転入生
もっと、強くならないと。
あれから、俺は今まで以上に修行に励んだ。
まだ、だめだ。これじゃあ、大切なものを、守れない。
「お前、ちょっと無理していないか?」
そんなことはない。いや、まだ足りない。
「それくらいにしておけ。体が持たないぞ」
この程度、どうってことない。
「しばらく休んだらどうだ? 掠り傷じゃ済まなくなるぞ」
怪我をするのは自分の不注意だ。そんなんじゃ、相手に負ける。
「もうやめろ。このままじゃお前はいつか――――――
「風斬!」
上から降ってくる男の人――先生の声で俺は目を覚ました。
「新学期早々、一番前でよく寝ていられるな」
「……何か用ですか?」
「大有りだ」
先生はみんなに向かって言う。
「一番前で寝ていたやつ以外は知っているとは思うが、今日から新しくクラスに転入生が来る」
……はいはい、どうせ俺は知りませんよーだ。転入生なんか、興味も無いし。
また寝ようとした俺の頭を出席名簿で軽く叩かれた。
「もうすぐ来ると思うから少し待っててくれ」
その言葉の直後、ドアは開かれた。
「すみません!遅くなりました!」
聞き覚えのある声。
1ヶ月ほど前に聞いた声。
俺が、自らの手で傷つけてしまった女の子の声。
「ああ、問題ない。

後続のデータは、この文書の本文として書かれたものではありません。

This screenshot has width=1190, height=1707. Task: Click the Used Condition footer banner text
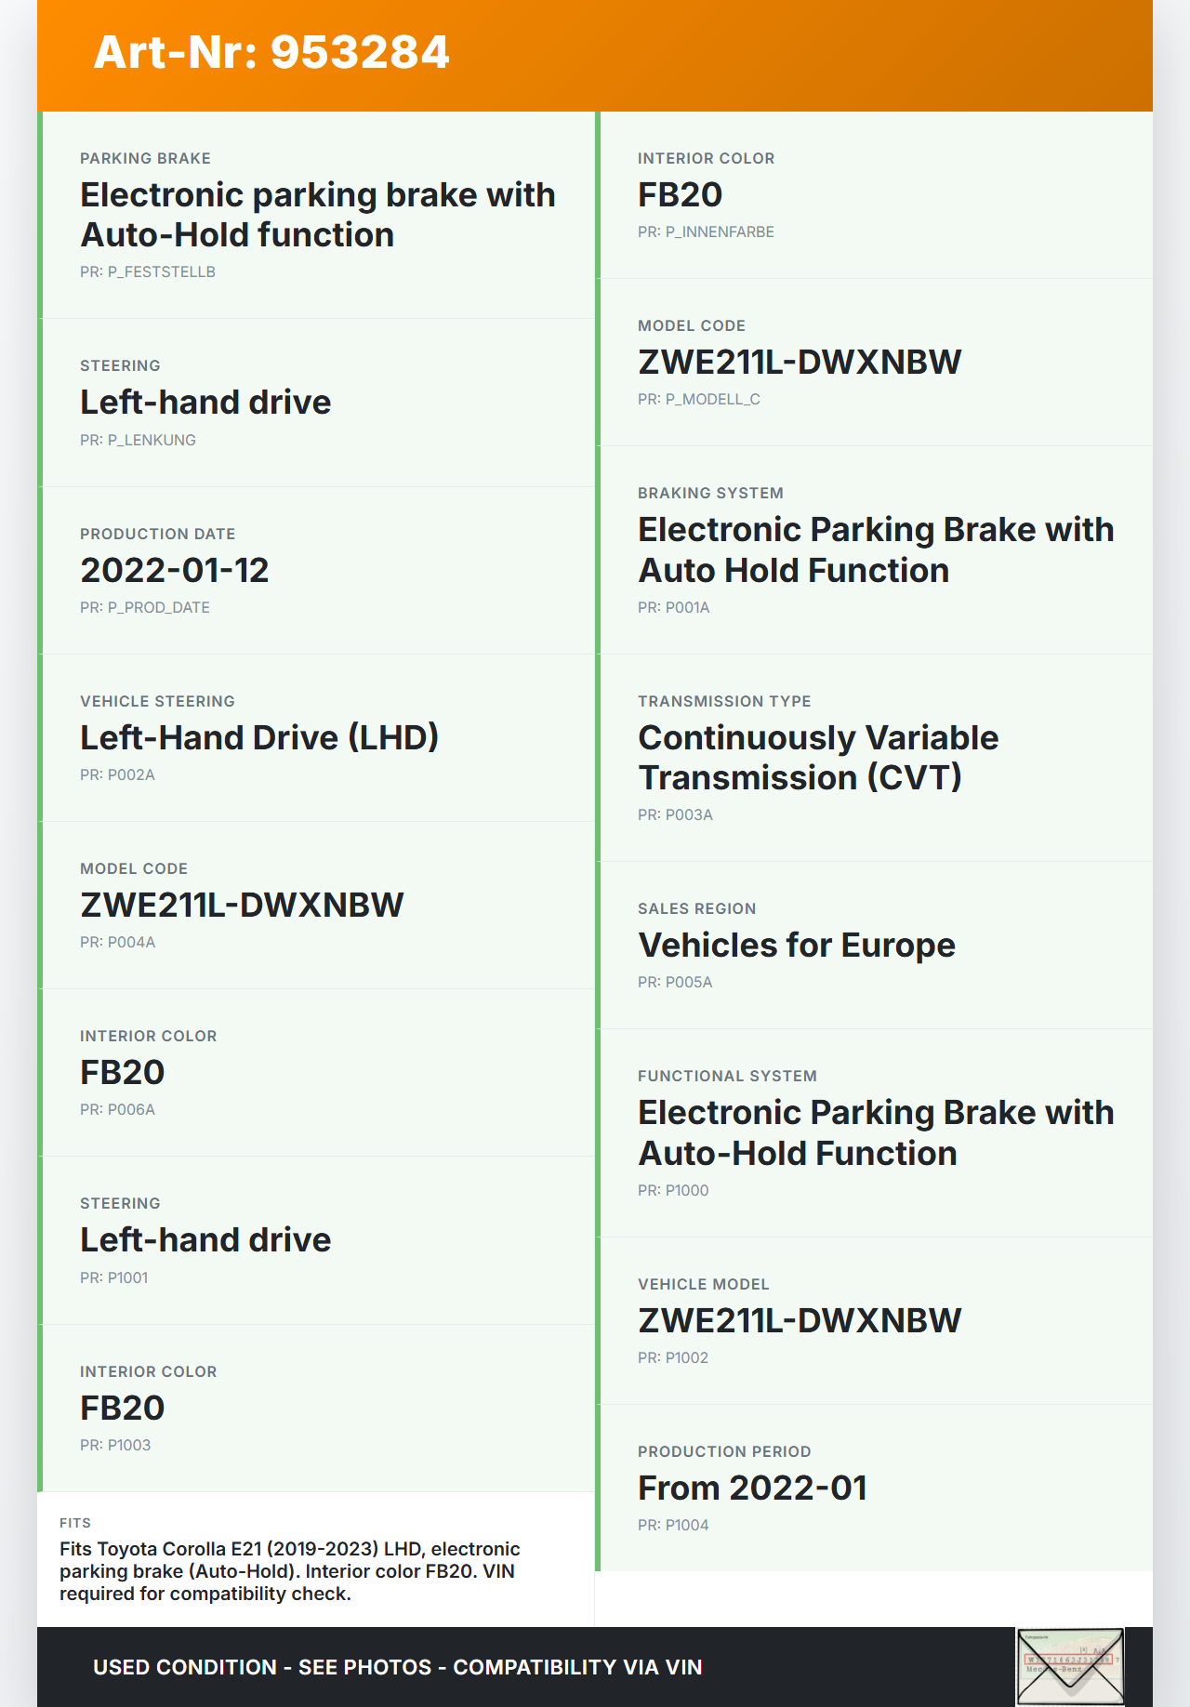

彼女が、新しくクラスに入ることになった、泉 瑠璃さんだ」
俺と瑠璃の目が合う。
あまりの衝撃に顔を動かせなかった。
――――――嘘……だろ……
彼女は俺に優しく微笑んでくれた。
「泉 瑠璃です。よろしくお願いします」
先生に促されて瑠璃は一番後ろの席に着いた。
……そういえば、瑠璃は帰り際に『近いうちにあえるかも』みたいなこと言っていた気がする……
嬉しいような困ったような、もやもやした気分で、二学期は始まった。